Below are a series of solutions, progressing from the most basic to the more optimized:
class SolutionRecursive {
public:
int dfs(int i, string& s) {
int ch = s[i];
int size = s.size();
if (ch == '0') return 0;
if (i == size) return 1;
int cnt = dfs(i + 1, s);
if (i < size - 1) {
if (ch == '1' ||
(ch == '2' && s[i + 1] < '7')) {
cnt += dfs(i + 2, s);
}
}
return cnt;
}
int numDecodings(string s) {
return dfs(0, s);
}
};Recursion - CSY
In this case, we start from index 0 and first check if the character at that position is '0' or if we've reached the end of the string. If these edge cases are cleared, we then recursively process the next index.
At each position, we consider one or two characters ahead to see if a valid 1-digit or 2-digit mapping can be formed. That’s essentially the core idea.
To add memoization, we simply introduce a memo table to store and reuse results for each index.
class SolutionRecursiveMemo {
unordered_map<int, int> memo;
public:
int dfs(int i, string& s) {
int ch = s[i];
int size = s.size();
if (ch == '0') return 0;
if (i == size) return 1;
if (memo.count(i)) return memo[i];
int cnt = dfs(i + 1, s);
if (i < size - 1) {
int ch_num = stoi(s.substr(i, 2));
if (ch_num <= 26) {
cnt += dfs(i + 2, s);
}
}
return memo[i] = cnt;
}
int numDecodings(string s) {
return dfs(0, s);
}
};
Recursion with Memo - CSY
Let’s also try the bottom-up approach.

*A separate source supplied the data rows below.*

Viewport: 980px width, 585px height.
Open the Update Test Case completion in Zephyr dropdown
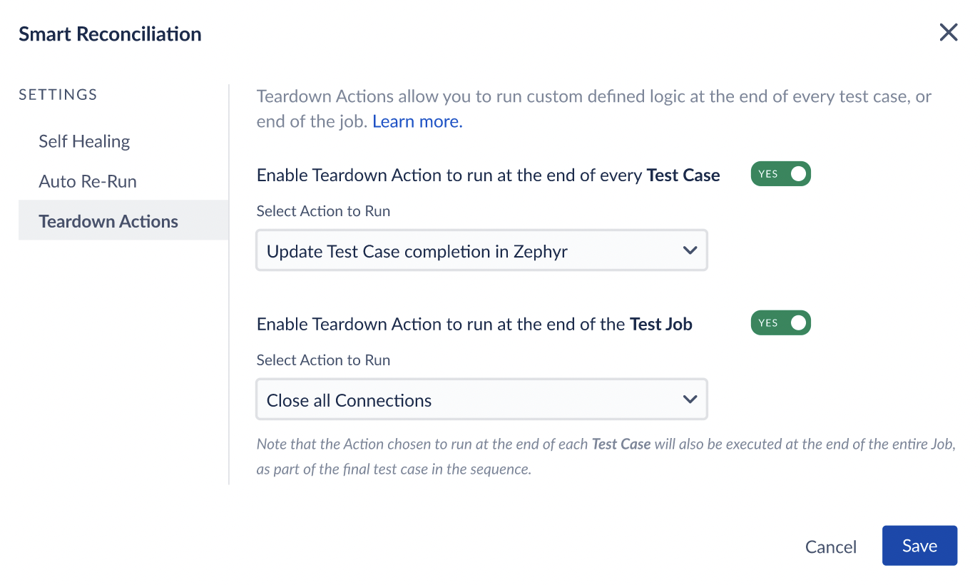tap(481, 250)
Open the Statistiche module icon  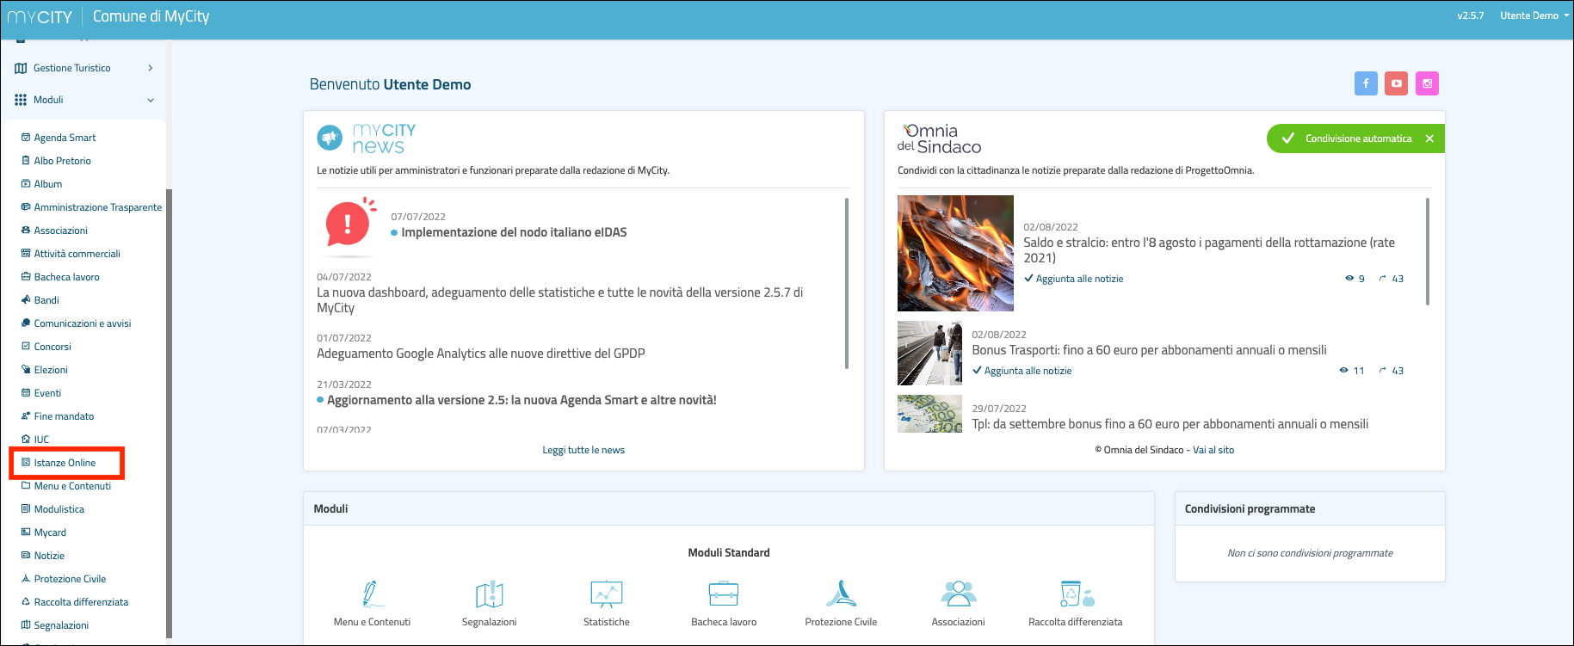(606, 594)
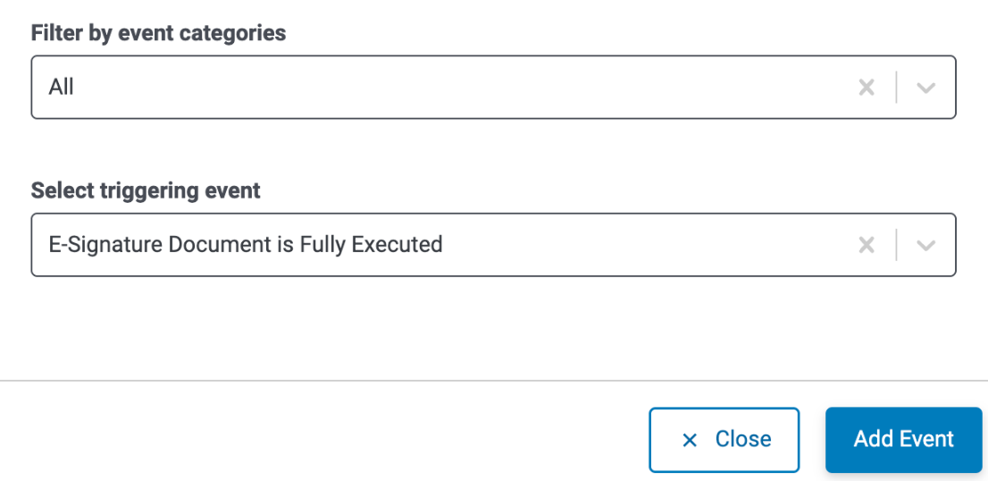Expand the triggering event chevron arrow
Viewport: 988px width, 481px height.
925,245
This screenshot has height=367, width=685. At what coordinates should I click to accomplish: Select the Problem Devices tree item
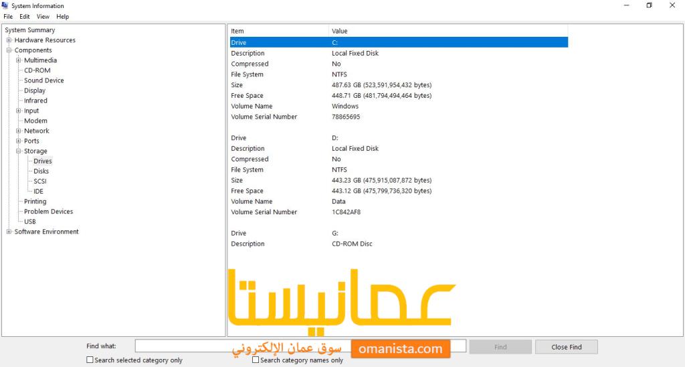click(x=48, y=212)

But wait… what exactly is bottom-up?
Well, here’s the idea:
Bottom-Up
- Build the solution starting from the smallest subproblems, typically from the end toward the beginning.
- Avoids recursion entirely by using iteration and filling up a DP table.
- Efficient in both time and space, especially when optimized with techniques like space reduction.
class Solution {
public:
int numDecodings(string s) {
int n = s.size();
vector<int> dp(n + 1, 0);
dp[n] = 1;
for (int i = n - 1; i >= 0; --i) {
char ch = s[i];
if (ch == '0') dp[i] = 0;
else {
dp[i] = dp[i + 1];
if (i + 1 < n) {
int ch_num = stoi(s.substr(i, 2));
if (ch_num <= 26) {
dp[i] += dp[i + 2];
}
}
}
}
return dp[0];
}
};
Bottom-Up DP - CSY
You can see that this approach starts from the end of the array. But honestly, it doesn’t feel all that different to me—since even the earlier methods also rely on results from future (or forward) steps and gradually build backward to form the final answer. After all, that’s a key characteristic of dynamic programming problems, isn’t it?
Conclusion
A brief note on DP.
It’s completely normal to feel anxious when encountering a DP problem during an interview. But take a deep breath and give yourself time. Nobody is perfect, and it’s okay to refer to solutions while practicing. What matters is that you keep working on it, even if it feels confusing at first. Staying stuck and nervous doesn’t help—be patient with yourself, and improvement will come with practice.